ReferenceError: must call super constructor before using |this| in A class constructor
ReferenceError: must call super constructor before using |this| in arrow function in derived class constructor
このバグレポートページはこちらです。
変更内容としてはこちらも5行程度でした。
っていうか1個目のIssueよりも簡単でした(文字列を変えただけなので…)。
しかし、1個目と違ってテストにも変更を加えたので、3個目に活きる体験ができました。
詳しい変更内容や、どのように変更点を探したのかは別記事にまとめました。
その3 - in演算子に関するエラーメッセージ
JavaScriptでは、in
演算子という二項演算子があります。
in
は、右辺のオブジェクトが左辺の名前のプロパティを持っているかどうかの真偽値を返します。
js> class A {}; js> let a = new A(); js> "hello" in a; false js> a.hello = "hello world"; js> "hello" in a; true
in
の右辺にオブジェクトでない値(文字列や真偽値など)を持ってきてしまった場合、次のようなエラーを吐きます。
js> 'hello' in 'hello world'; TypeError: invalid 'in' operand "hello world"
オペランドにオブジェクト以外を取ることができないので当たり前ですね。
しかし、Pythonを書いていた人から見ると、「なんで文字列をオペランドに取れないの!?」となります。
なぜならPythonでは、'hello' in 'hello world'
と書くとTrue
が返ってくるからです。
そう、Pythonでは、in
演算子というと、部分文字列が文字列内に含まれるかどうかの真偽値を返す演算子なのです。
ここでは、右辺にオブジェクト以外の値を持ってきたことが悪いと伝わりにくいエラーメッセージを出力していたことが問題となっていました。

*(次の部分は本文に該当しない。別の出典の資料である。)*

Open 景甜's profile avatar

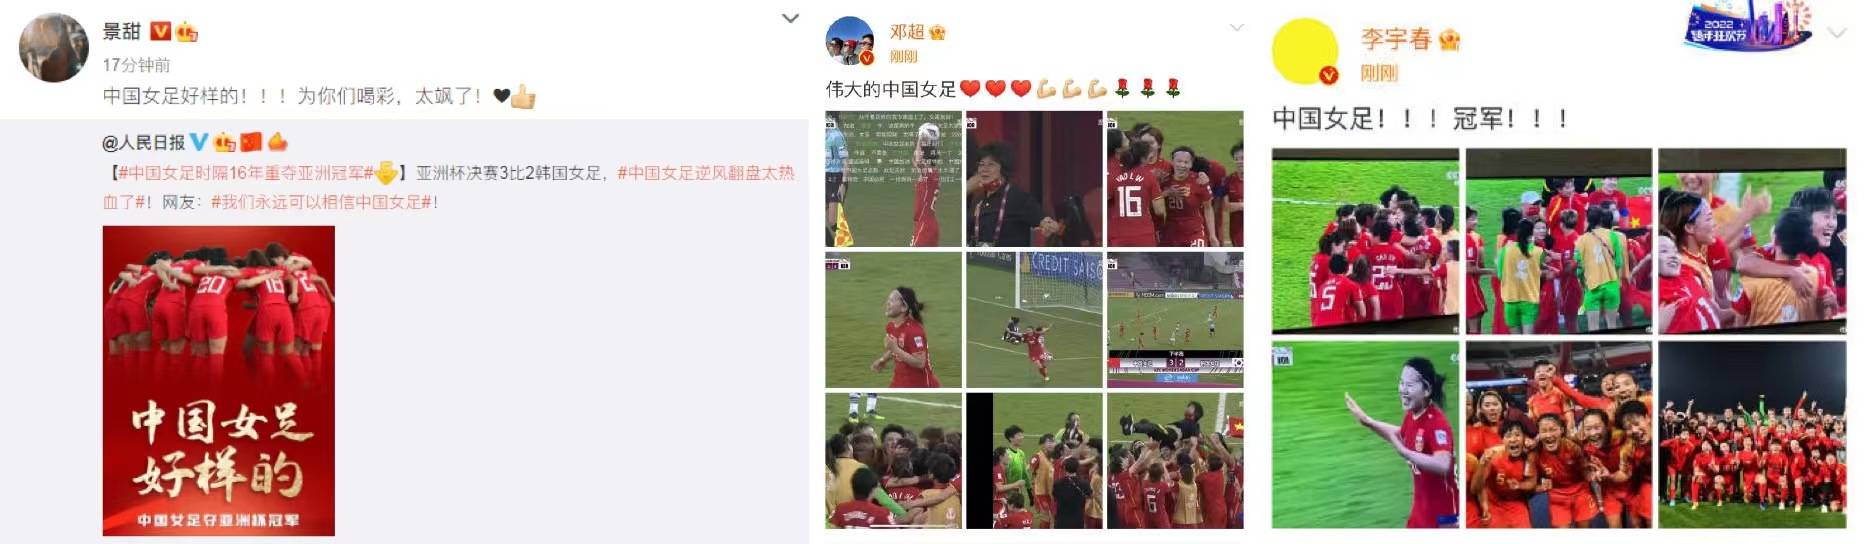[54, 47]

そこで、次のようなエラーメッセージが出力されるように変更しました。
js> 'hello' in 'hello world'; TypeError: cannot use 'in' operator to search for 'hello' in 'hello world'
また、非常に長い文字列を両辺に取った場合、文字列が省略されて表示されるようにしました。
Google Chromeでは長い文字列のまま表示されているので、Firefoxの勝ちですね!!!
js> 'hello'.repeat(100) in 'hello'.repeat(100) TypeError: cannot use 'in' operator to search for 'hellohellohelloh...' in 'hellohellohelloh...'
このバグレポートページはこちらです。
変更内容としては90行程度でした。
比較的大きな変更を加えることができて嬉しいです。
詳しい変更内容や、どのように変更点を探したのかは別記事にまとめました。
おわりに
大学の授業やインターンシップでプログラミングを勉強していますが、ここまでガッツリOSSにコントリビュートしたのは初めてで、非常に刺激的で有意義な経験ができました。
今回の実験で得た大規模なソフトウェアを手探るコツのようなものはこれからも活かすことのできる貴重なスキルになっていくと思います。
今回僕が行ったことのすべては本記事およびリンク先の別記事にまとめてありますので、それを読めば誰でもFirefox、SpiderMonkeyのコミッターになれるはずです(?)。
また、ひよっこエンジニアの僕がここまでの成果を出すことができたのも、ひとえにSpiderMonkeyのコミッターであるTAさんが手取り足取り指導くださったおかげです。
本当にありがとうございました!
最後になりますが、このような貴重な体験のできる実験を用意してくださった先生にもとても感謝しています。
今までの実験レポートは前日に徹夜で書くことが多かったのですが、このレポートは実験終了前に書き始めたくらい楽しかったです。